++++ Provided data
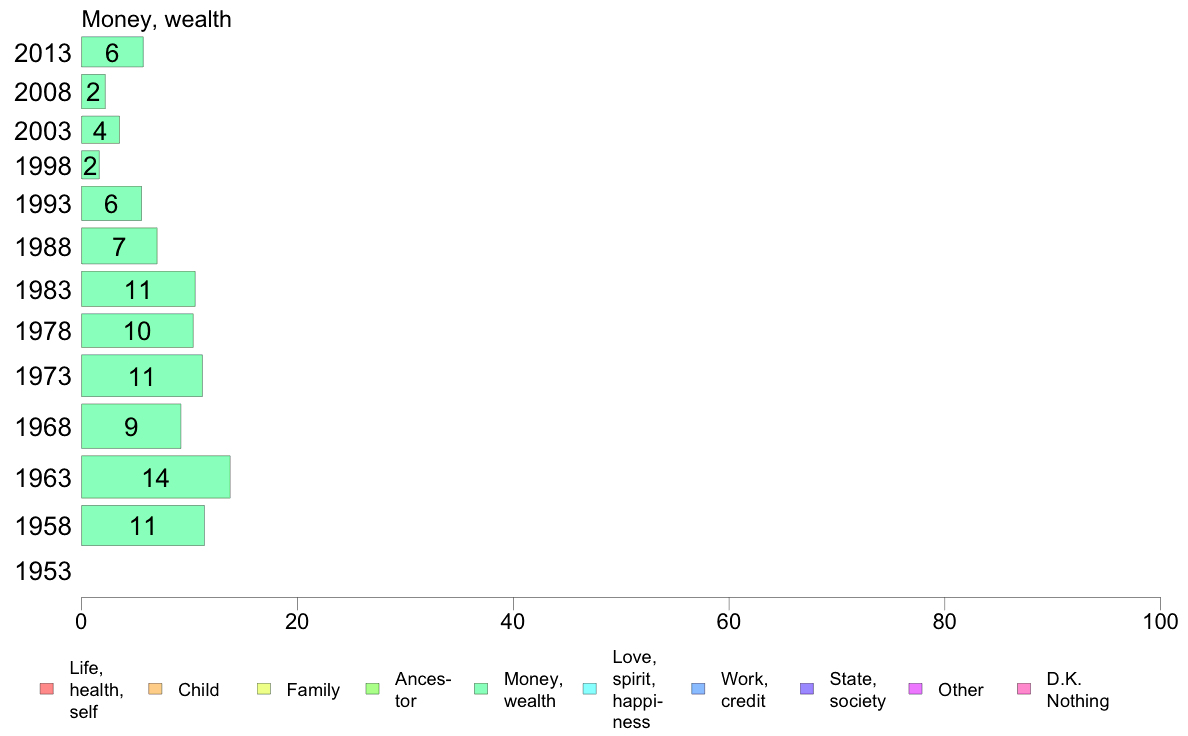
Task: Select the Love, spirit, happiness legend swatch
Action: (x=589, y=689)
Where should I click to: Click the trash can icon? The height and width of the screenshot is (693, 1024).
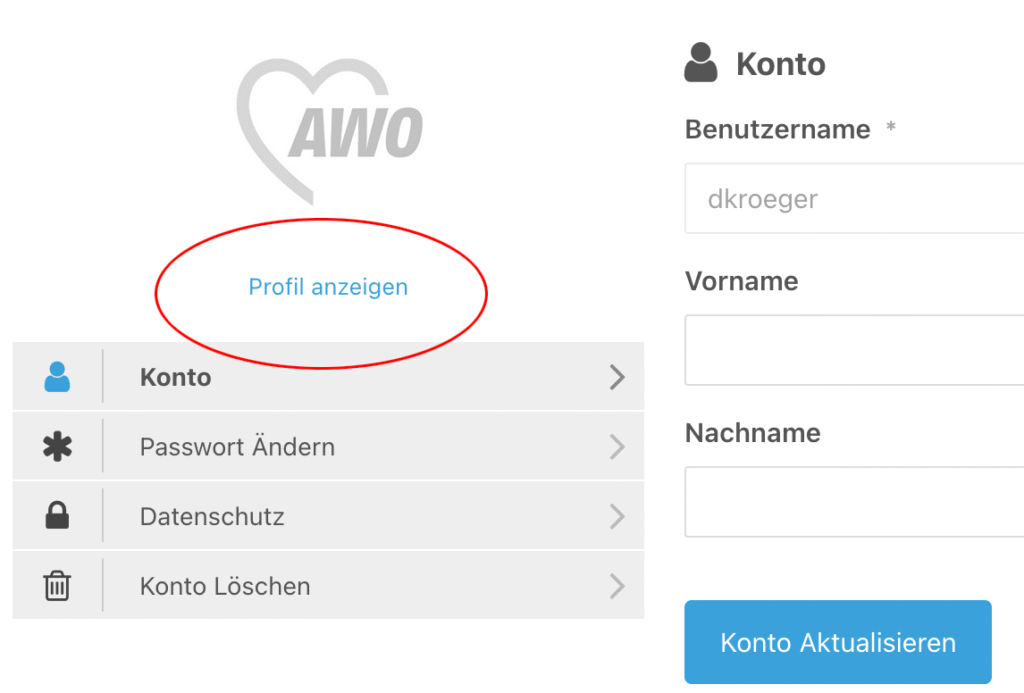[x=58, y=586]
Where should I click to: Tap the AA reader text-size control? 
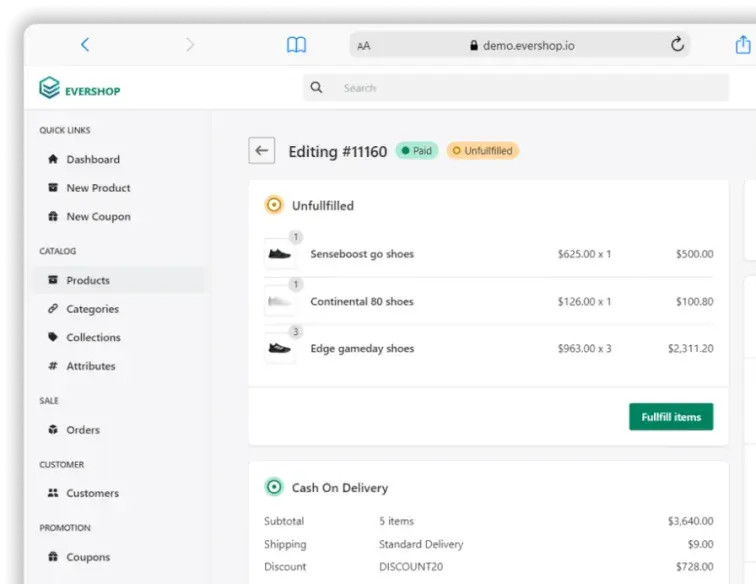click(363, 46)
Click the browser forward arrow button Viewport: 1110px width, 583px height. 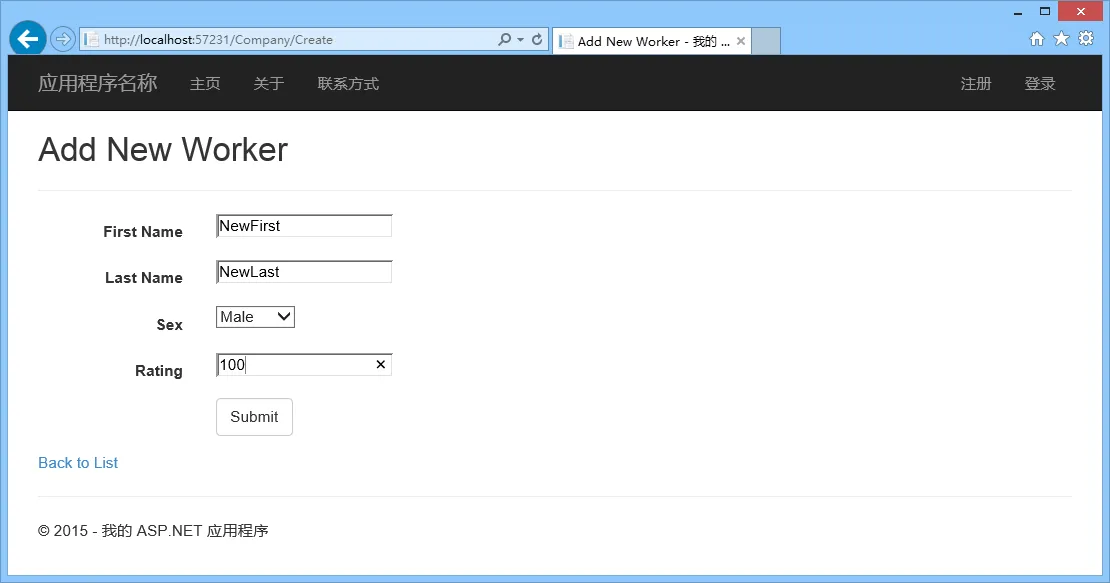[x=63, y=39]
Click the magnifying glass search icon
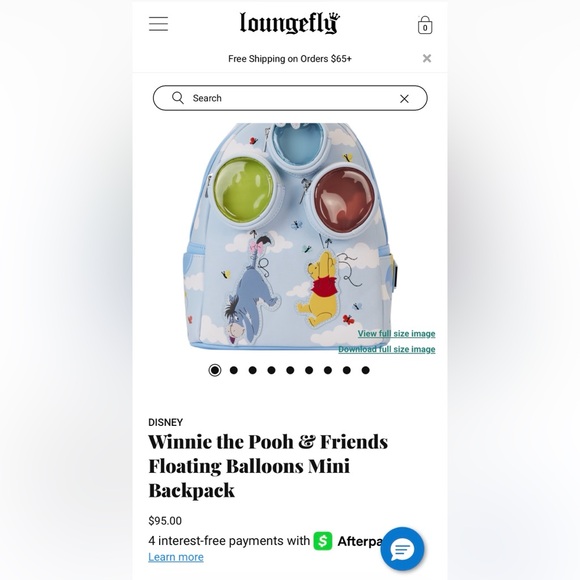Image resolution: width=580 pixels, height=580 pixels. [178, 98]
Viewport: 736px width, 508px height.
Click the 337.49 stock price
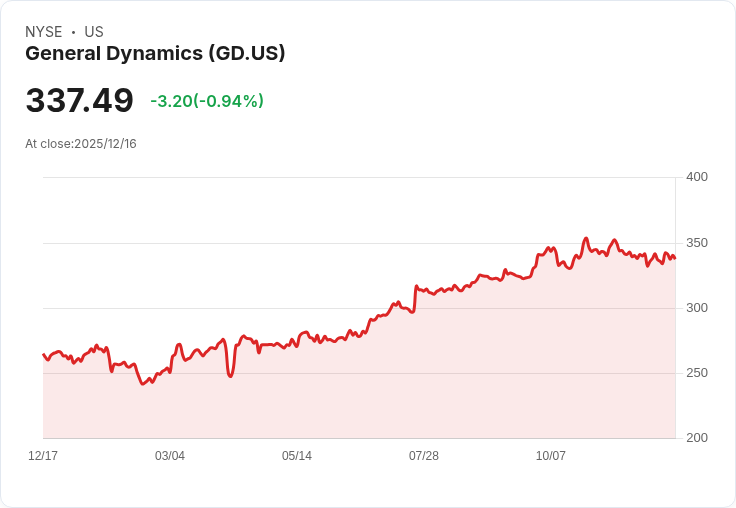[x=79, y=100]
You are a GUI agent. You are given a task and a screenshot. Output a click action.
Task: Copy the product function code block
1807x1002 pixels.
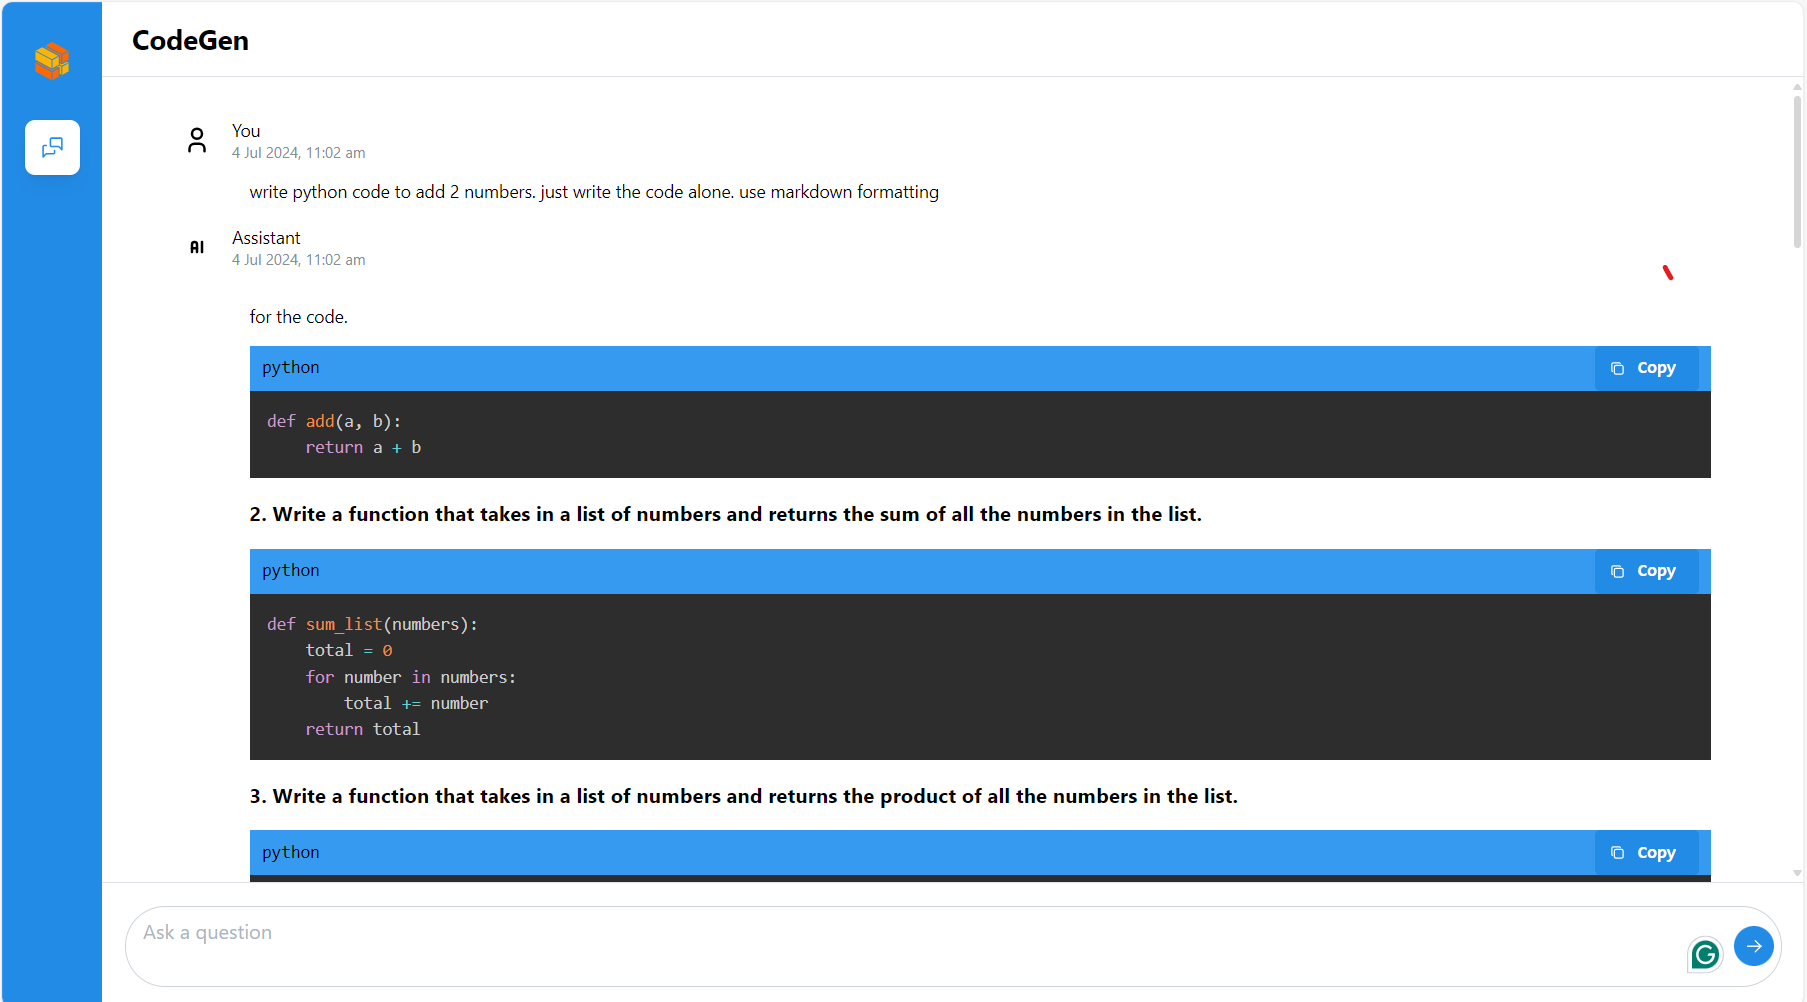point(1645,852)
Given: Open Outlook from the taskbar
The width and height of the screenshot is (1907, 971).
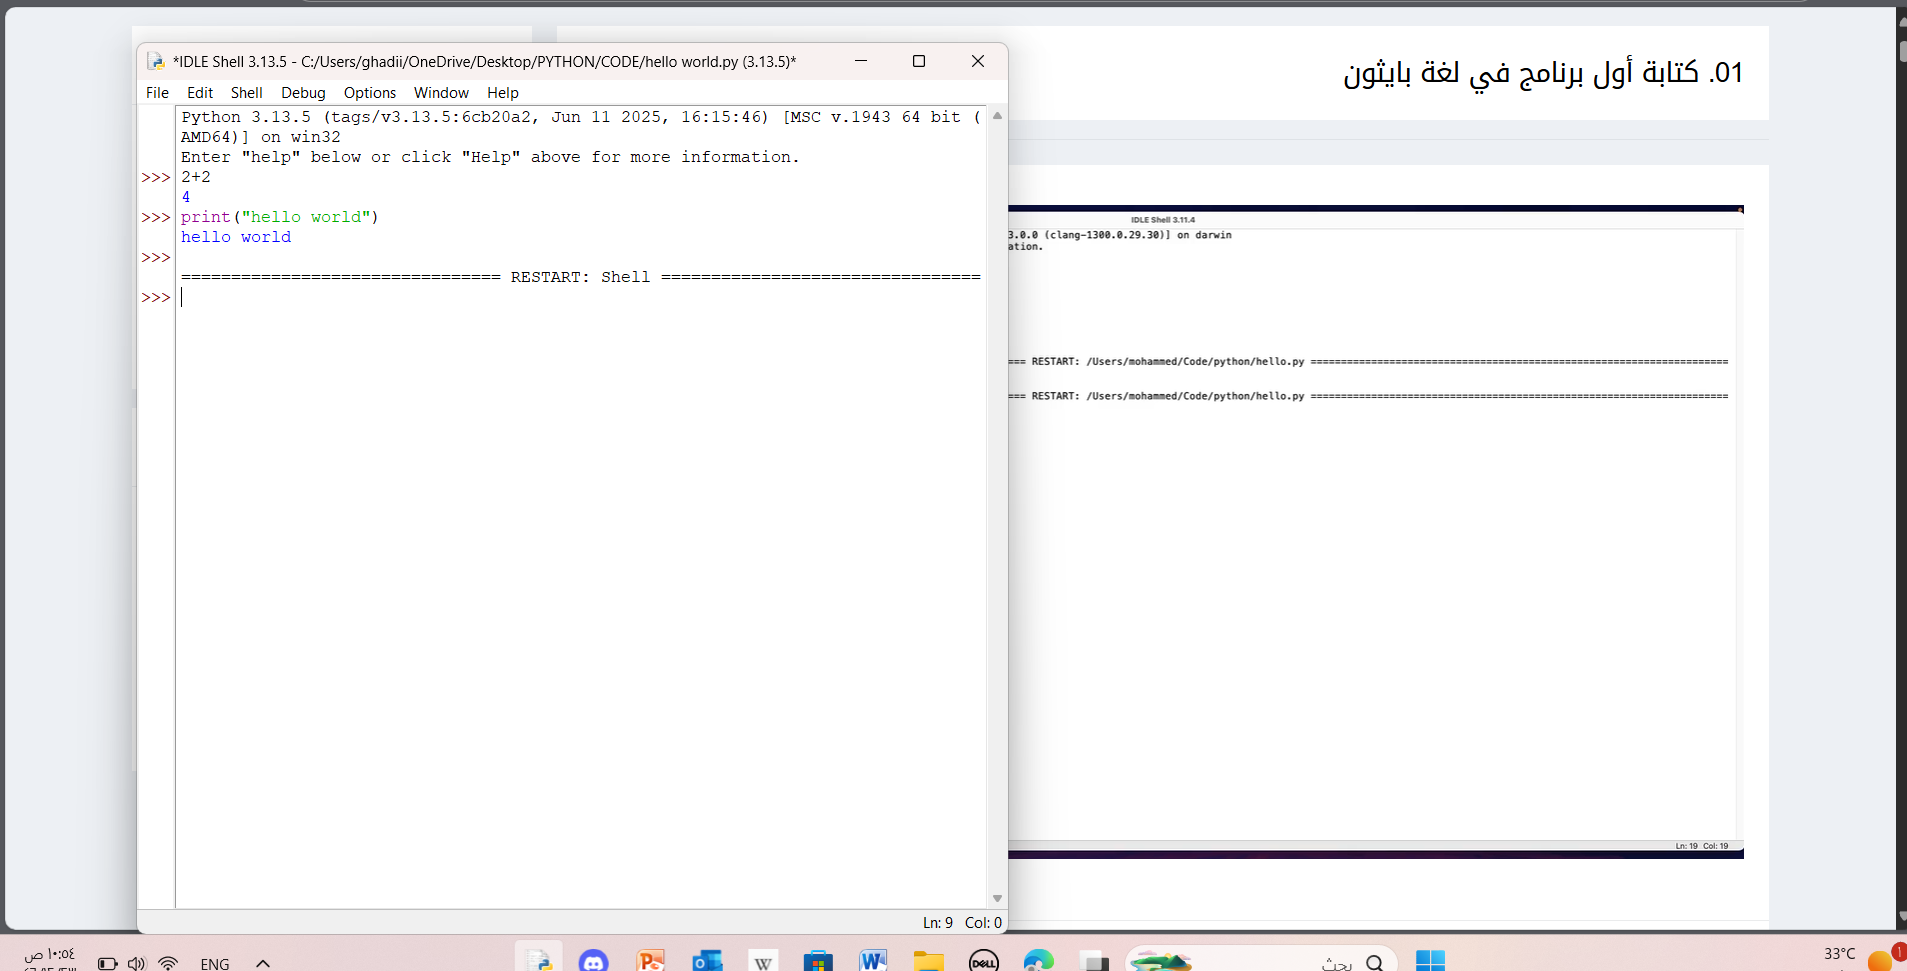Looking at the screenshot, I should coord(707,961).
++++++++
■ Problem requirements: Starting with the line that contains "Given: Open Outlook from the taskbar", reproduce every line to the end of the material above, both end lines included, exactly and with no pictures.

■ Solution:
Given: Open Outlook from the taskbar
The width and height of the screenshot is (1907, 971).
Looking at the screenshot, I should coord(707,961).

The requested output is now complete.